Records from a data source
[Start of Attachment]

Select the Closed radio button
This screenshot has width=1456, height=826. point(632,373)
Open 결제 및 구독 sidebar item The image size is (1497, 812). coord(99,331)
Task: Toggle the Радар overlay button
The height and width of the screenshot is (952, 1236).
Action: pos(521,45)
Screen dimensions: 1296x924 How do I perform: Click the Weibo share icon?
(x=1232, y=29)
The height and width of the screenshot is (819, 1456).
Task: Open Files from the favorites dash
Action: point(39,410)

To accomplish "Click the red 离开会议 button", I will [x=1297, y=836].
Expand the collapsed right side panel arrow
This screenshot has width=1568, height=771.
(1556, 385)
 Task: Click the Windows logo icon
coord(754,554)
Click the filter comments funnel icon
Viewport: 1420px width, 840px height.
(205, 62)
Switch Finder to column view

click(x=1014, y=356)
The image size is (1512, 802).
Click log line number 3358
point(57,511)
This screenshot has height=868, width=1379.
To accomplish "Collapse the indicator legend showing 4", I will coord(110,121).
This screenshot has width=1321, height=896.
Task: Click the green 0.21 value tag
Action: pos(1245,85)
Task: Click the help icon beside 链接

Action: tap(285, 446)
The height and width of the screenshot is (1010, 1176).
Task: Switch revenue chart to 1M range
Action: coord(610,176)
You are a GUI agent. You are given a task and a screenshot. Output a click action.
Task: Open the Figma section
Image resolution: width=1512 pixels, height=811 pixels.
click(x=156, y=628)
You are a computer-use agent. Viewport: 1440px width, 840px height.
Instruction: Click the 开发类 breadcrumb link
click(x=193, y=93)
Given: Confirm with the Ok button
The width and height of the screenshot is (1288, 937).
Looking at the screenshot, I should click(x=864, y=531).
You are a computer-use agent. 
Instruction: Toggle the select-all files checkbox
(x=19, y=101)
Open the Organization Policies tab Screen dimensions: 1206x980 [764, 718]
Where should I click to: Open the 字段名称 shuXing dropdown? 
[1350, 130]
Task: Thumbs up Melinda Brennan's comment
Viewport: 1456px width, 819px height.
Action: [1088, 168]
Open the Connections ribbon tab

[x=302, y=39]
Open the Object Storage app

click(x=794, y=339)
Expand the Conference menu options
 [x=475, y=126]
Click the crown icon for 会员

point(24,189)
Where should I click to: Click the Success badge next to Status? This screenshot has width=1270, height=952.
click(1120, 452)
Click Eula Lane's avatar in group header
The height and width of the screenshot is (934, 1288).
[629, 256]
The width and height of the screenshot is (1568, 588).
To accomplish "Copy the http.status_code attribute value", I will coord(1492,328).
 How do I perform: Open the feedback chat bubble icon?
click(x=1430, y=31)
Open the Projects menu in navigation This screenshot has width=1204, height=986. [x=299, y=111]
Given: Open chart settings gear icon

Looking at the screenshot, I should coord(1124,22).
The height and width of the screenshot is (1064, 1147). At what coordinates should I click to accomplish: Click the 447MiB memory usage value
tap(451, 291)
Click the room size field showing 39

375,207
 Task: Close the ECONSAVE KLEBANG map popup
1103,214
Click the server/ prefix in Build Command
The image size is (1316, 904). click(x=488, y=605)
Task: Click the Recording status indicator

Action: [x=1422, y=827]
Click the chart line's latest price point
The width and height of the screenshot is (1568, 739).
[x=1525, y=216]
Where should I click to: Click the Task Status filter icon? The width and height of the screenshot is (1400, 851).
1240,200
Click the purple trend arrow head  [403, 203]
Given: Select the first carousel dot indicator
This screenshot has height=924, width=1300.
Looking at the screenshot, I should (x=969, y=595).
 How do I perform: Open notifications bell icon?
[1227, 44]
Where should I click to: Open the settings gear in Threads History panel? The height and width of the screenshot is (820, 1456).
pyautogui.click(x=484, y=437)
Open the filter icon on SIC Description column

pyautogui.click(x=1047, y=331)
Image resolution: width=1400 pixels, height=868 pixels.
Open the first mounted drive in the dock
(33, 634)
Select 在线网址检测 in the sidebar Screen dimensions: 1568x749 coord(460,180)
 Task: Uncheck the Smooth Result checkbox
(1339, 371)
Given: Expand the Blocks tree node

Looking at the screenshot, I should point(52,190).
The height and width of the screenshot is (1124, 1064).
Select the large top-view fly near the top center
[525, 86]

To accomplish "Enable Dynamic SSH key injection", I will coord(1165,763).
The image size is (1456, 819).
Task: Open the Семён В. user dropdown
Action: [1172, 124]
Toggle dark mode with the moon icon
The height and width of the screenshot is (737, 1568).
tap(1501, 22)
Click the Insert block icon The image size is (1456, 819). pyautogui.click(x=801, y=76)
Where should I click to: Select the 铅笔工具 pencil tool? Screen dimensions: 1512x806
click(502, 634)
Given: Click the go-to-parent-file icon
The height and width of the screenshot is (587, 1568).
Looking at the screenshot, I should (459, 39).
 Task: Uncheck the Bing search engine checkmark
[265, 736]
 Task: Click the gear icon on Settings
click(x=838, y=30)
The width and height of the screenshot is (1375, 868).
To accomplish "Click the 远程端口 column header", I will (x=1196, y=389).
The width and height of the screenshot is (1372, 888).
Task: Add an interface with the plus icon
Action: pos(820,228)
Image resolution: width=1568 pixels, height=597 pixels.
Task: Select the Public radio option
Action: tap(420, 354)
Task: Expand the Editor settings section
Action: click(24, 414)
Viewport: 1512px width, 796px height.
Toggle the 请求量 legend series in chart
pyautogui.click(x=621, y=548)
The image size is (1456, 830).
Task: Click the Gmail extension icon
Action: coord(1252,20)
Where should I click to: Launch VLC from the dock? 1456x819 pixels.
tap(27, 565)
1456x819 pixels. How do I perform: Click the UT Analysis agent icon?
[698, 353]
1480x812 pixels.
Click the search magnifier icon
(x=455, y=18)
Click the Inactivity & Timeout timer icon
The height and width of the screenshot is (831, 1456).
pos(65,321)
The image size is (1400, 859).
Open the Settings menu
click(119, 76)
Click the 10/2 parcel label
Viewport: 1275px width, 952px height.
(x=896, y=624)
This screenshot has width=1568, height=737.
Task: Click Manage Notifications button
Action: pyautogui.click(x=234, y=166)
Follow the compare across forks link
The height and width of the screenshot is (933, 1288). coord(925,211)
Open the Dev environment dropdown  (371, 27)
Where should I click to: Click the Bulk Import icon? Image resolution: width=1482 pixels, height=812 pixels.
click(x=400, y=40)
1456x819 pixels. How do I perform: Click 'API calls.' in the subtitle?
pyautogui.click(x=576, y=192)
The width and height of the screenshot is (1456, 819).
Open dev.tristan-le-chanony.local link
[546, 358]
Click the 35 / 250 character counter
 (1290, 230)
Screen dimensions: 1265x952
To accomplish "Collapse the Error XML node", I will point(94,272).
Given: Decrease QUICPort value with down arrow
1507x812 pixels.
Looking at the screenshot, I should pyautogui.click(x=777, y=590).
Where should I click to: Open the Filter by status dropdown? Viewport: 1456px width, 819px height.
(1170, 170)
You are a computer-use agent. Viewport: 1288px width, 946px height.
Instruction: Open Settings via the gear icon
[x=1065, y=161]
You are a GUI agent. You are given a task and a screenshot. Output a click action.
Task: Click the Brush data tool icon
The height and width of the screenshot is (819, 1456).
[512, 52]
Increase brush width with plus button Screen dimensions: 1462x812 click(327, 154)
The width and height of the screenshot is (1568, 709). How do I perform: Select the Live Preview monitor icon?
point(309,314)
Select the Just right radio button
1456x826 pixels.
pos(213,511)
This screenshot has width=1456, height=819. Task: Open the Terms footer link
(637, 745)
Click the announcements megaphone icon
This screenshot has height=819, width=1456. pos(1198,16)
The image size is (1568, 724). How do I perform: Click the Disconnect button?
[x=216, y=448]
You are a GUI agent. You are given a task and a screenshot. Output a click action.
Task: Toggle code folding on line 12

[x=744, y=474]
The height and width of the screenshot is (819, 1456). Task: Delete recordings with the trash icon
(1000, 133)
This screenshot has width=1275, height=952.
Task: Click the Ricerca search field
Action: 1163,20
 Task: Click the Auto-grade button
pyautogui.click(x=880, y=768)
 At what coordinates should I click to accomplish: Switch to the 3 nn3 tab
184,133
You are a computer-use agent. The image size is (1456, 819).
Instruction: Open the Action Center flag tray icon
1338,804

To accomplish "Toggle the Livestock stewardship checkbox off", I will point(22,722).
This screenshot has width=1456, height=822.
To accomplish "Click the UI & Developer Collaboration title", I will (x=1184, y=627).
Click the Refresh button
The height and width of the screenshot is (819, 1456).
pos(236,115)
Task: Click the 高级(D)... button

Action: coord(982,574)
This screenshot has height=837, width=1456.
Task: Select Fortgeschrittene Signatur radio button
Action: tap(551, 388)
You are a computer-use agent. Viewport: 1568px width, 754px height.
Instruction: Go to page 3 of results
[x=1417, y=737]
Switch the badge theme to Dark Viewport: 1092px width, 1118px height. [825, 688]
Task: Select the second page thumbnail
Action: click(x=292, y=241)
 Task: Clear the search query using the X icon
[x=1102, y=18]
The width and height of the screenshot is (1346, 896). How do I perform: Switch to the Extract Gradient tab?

[End of Attachment]

#### [Aim of the task]
Your task is to restate, word for word, the lines from the beginning of the records to the line with "Task: Thumbs up Melinda Brennan's comment", inclusive.

#### [Exercise answer]
Select the Closed radio button
This screenshot has width=1456, height=826. point(632,373)
Open 결제 및 구독 sidebar item The image size is (1497, 812). coord(99,331)
Task: Toggle the Радар overlay button
The height and width of the screenshot is (952, 1236).
Action: pos(521,45)
Screen dimensions: 1296x924 How do I perform: Click the Weibo share icon?
(x=1232, y=29)
The height and width of the screenshot is (819, 1456).
Task: Open Files from the favorites dash
Action: point(39,410)

To accomplish "Click the red 离开会议 button", I will [x=1297, y=836].
Expand the collapsed right side panel arrow
This screenshot has width=1568, height=771.
(1556, 385)
 Task: Click the Windows logo icon
coord(754,554)
Click the filter comments funnel icon
Viewport: 1420px width, 840px height.
(205, 62)
Switch Finder to column view

click(x=1014, y=356)
The image size is (1512, 802).
Click log line number 3358
point(57,511)
This screenshot has height=868, width=1379.
To accomplish "Collapse the indicator legend showing 4", I will coord(110,121).
This screenshot has width=1321, height=896.
Task: Click the green 0.21 value tag
Action: pos(1245,85)
Task: Click the help icon beside 链接

Action: tap(285, 446)
The height and width of the screenshot is (1010, 1176).
Task: Switch revenue chart to 1M range
Action: coord(610,176)
You are a GUI agent. You are given a task and a screenshot. Output a click action.
Task: Open the Figma section
Image resolution: width=1512 pixels, height=811 pixels.
click(x=156, y=628)
You are a computer-use agent. Viewport: 1440px width, 840px height.
Instruction: Click the 开发类 breadcrumb link
click(x=193, y=93)
Given: Confirm with the Ok button
The width and height of the screenshot is (1288, 937).
Looking at the screenshot, I should click(x=864, y=531).
You are a computer-use agent. 
Instruction: Toggle the select-all files checkbox
(x=19, y=101)
Open the Organization Policies tab Screen dimensions: 1206x980 [764, 718]
Where should I click to: Open the 字段名称 shuXing dropdown? 
[1350, 130]
Task: Thumbs up Melinda Brennan's comment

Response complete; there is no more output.